Hadian stated that “President-elect Biden will go all out for multilateralism and pay more attention to diplomacy” compared to Trump. However, he further explained, Biden’s presidency has positive and negative impacts on Iran. One of the positive aspects is that Biden is a rational player and considers the costs and benefits of his actions. The negative aspect of Biden’s presidency is that he can apply pressure on Iran more effectively than his predecessor.
On the use of sanctions against Iran, Hadian said that “sanctions will continue to remain an important tool in American foreign policy toolbox.” He stressed that in relation to Iran Biden cannot postpone addressing the issue of the Joint Comprehensive Plan of Action (JCPOA) and would have to quickly deal with it. and. Hadian further argued that the Iranian Majles has already passed a law obliging the government to take measures to increase the country’s nuclear enrichment capacity.

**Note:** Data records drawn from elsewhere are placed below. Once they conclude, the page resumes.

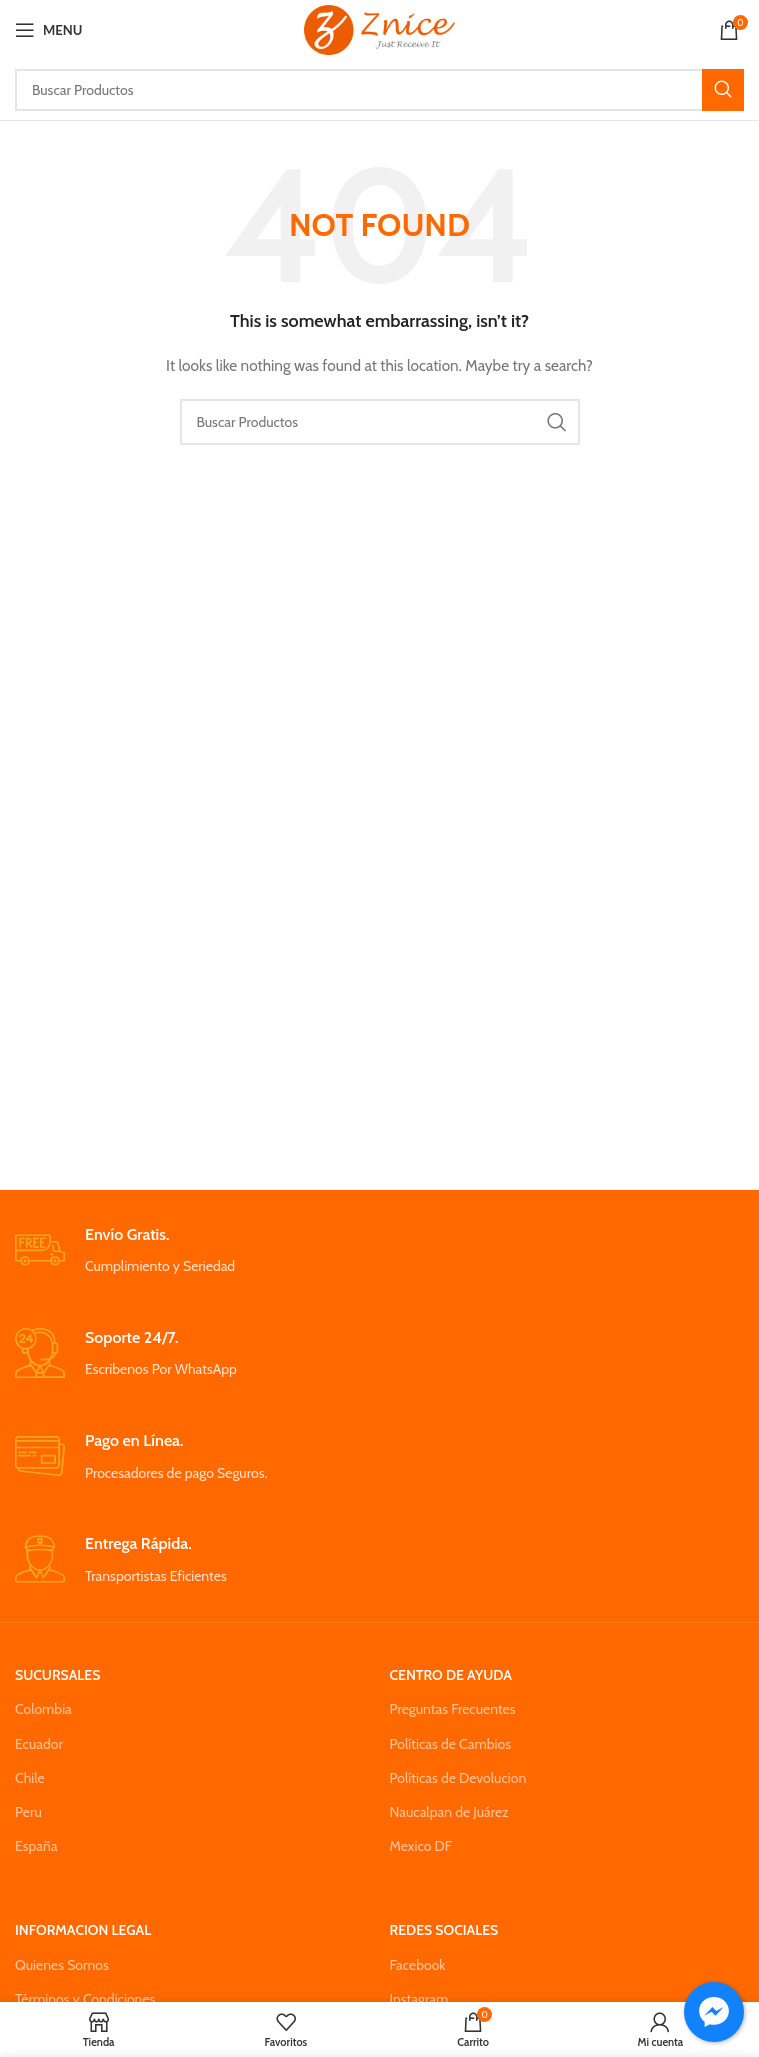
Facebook (418, 1965)
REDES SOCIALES (444, 1930)
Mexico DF (421, 1846)
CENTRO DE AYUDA (451, 1675)
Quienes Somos (62, 1965)
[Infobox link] (379, 1251)
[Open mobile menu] (48, 30)
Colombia (43, 1709)
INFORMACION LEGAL (83, 1930)
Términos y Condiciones (85, 1999)
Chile (30, 1778)
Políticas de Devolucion (458, 1778)
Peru (28, 1812)
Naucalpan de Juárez (449, 1812)
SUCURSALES (57, 1675)
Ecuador (39, 1744)
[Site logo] (379, 28)
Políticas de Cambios (450, 1744)
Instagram (419, 1999)
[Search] (379, 90)
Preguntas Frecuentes (453, 1709)
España (36, 1846)
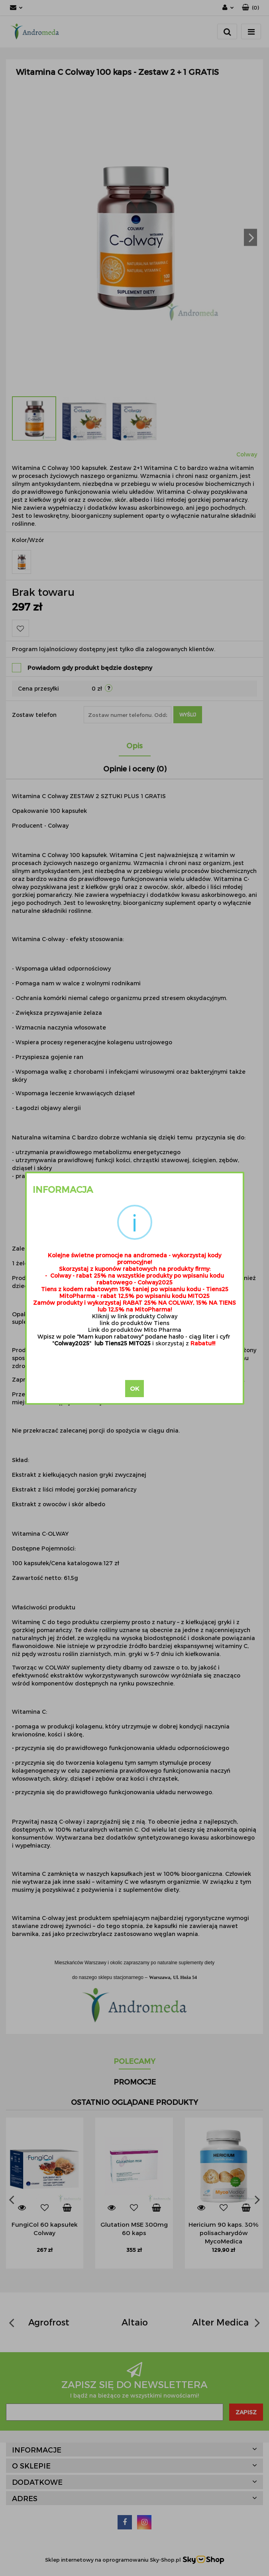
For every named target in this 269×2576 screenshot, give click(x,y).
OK (134, 1388)
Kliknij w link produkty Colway (134, 1316)
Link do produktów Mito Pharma (134, 1329)
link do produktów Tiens (134, 1322)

According to Hadian, Iran is engaging in what he called “constructive ambiguity” by gradually reducing its commitments to the JCPOA. Therefore, Biden is faced with a difficult dilemma of either threatening war with Iran or letting the country develop the bomb. This leaves little choice for the new US administration but to go back to the JCPOA despite pressures from regional countries and from within Washington. In Iran, he continued, there are also spoilers who do not want the US to go back to the JCPOA and would prefer the status quo, as they look at the issue through an ideological lens. Hadian argued that “the mistrust of America is rooted in the ideological orientation” of the so-called Principlists, who have long opposed any negotiations over the country’s nuclear program.
Reformists and moderates in Iran, according to Hadian, believe that a return to the JCPOA needs to happen now. If this were to take place, the reformists will have a good chance of winning the upcoming 2021 presidential elections in Iran. A resumption of negotiations will have “at least psychological impact inside Iran, if not in real terms, as people would think we are moving forward in the right direction and would question why they should vote for a Principlist,” Hadian said.
Hadian also reflected on Iran-China relations and highlighted that, within the political elites, there is a consensus that Iran needs to get closer to China. Iran has already signaled to China that no matter what happens, the ties between the two will remain intact. However, the extent to which Iran should get closer to China is debated within Iranian policy circles. One group believes that Iran needs to get strategically close to China, while others want Iran to get close but not fully enter China’s orbit. Hadian predicted that “the first group cannot win, and Iran will be close to China but not in the orbit of China.”
Hadian also discussed the impact of the US administration on Iran’s relations with Europe. He stated that “President Trump has clearly demonstrated that the United States can impose its will on the world” and that “Europe is almost irrelevant to Iran’s strategic calculus.” He noted that the post-Trump era would be important to Iran in determining how close it should get to China and Europe, and what it can expect from the US, Russia, and Europe.
Finally, on the security of the Gulf region, Hadian observed that the smaller states would not accept a security arrangement without the presence of external powers. “In order to address that issue, we need external players, and the only country that the majority of these countries trust is the United States.” However, Iran is unlikely to agree to such an arrangement without some form of Russian regional presence. Hadian stressed that at the formal level both the US and Russia need to be present, if there is to be a security arrangement in the Gulf region. Informally, according to Hadian, China will be the most important player in the future for the security of the region.